Although the invention made by the present inventor has been specifically described based on the embodiments, the present invention is not limited to the above embodiments, and various modifications can be made without departing from the scope of the invention. Needless to say. For example, in the above embodiment, the case where the input clock is one phase has been described as an example, but the present invention is not limited to this, and is applicable to the case where a plurality of clocks having different phases are input. You can In that case, the clock distribution system may be designed for each clock by the design method of the above embodiment. However, in the embodiments of FIGS. 3 and 4, the reference clock CKr can be commonly used for each clock. In the above description, the case where the invention made by the present inventor is mainly applied to a microcomputer which is a field of application which is the background of the invention has been described. However, the present invention is not limited to this, and is applied to a semiconductor logic integrated circuit in general. can do.

[0019]

The effects obtained by the typical ones of the inventions disclosed in the present application will be briefly described as follows. That is, it is possible to design a clock distribution system that minimizes clock skew in a logic LSI relatively easily.

[Brief description of drawings]

FIG. 1 is a circuit configuration diagram showing an embodiment of a clock distribution system in a logic LSI to which the present invention is applied.

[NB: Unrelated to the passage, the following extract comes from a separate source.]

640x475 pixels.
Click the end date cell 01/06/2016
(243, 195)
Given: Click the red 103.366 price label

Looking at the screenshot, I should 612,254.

FIG. 2 is a block diagram showing a configuration example of a microcomputer chip as a suitable logic LSI to which the design method of the clock distribution system is applied.

FIG. 3 is a circuit configuration diagram showing a second embodiment of a clock distribution system in a logic LSI to which the present invention is applied.

FIG. 4 is a circuit configuration diagram showing a third embodiment of the clock distribution system in the logic LSI to which the present invention is applied.

FIG. 5 is a circuit configuration diagram showing a configuration example of a delay adjustment circuit in the logic integrated circuits of FIGS. 3 and 4;

FIG. 6 is a circuit configuration diagram showing an example of a conventional clock distribution circuit.

[Explanation of symbols]

 1a, 1b, 1c, 1d Clock input terminal (pad) 2 Terminal circuit (flip-flop) 3a, 3b, 3c Buffer circuit 4a, 4b, 4c Clock supply line 10 Semiconductor chip 10a, 10b, 10c, 10d block 30 Phase adjusting circuit 31 Delay adjustment circuit

Claims (3)

[Claims] 1. A semiconductor chip is divided into a plurality of blocks having substantially the same area, and a clock distribution system including a clock input terminal and a buffer circuit connected to this terminal is independently provided for each block. In addition, the clock distribution system for each block is gradually branched toward the end circuit of the clock supply destination, and the load of the buffer circuit of each stage is formed to be the same. Logic integrated circuit. 2. A semiconductor chip is divided into a plurality of blocks each having substantially the same area, and a clock distribution system including a clock input terminal, a buffer circuit connected to this terminal, and a phase adjusting circuit is independent for each block. The clock signal for reference supplied from the outside and the clock signal supplied to the terminal circuit via the clock distribution system are fed back to the phase adjustment circuit to adjust the phase of the clock signal. And a logic integrated circuit. 3. A semiconductor chip is divided into a plurality of blocks each having an area substantially equal to each other, and a clock distribution system including a clock buffer circuit and a phase adjustment circuit is independently configured for each block and externally provided. The reference clock signal supplied and the clock signal input from the common clock terminal are supplied to the phase adjustment circuit, and the phase of the clock signal is adjusted. Logic integrated circuit.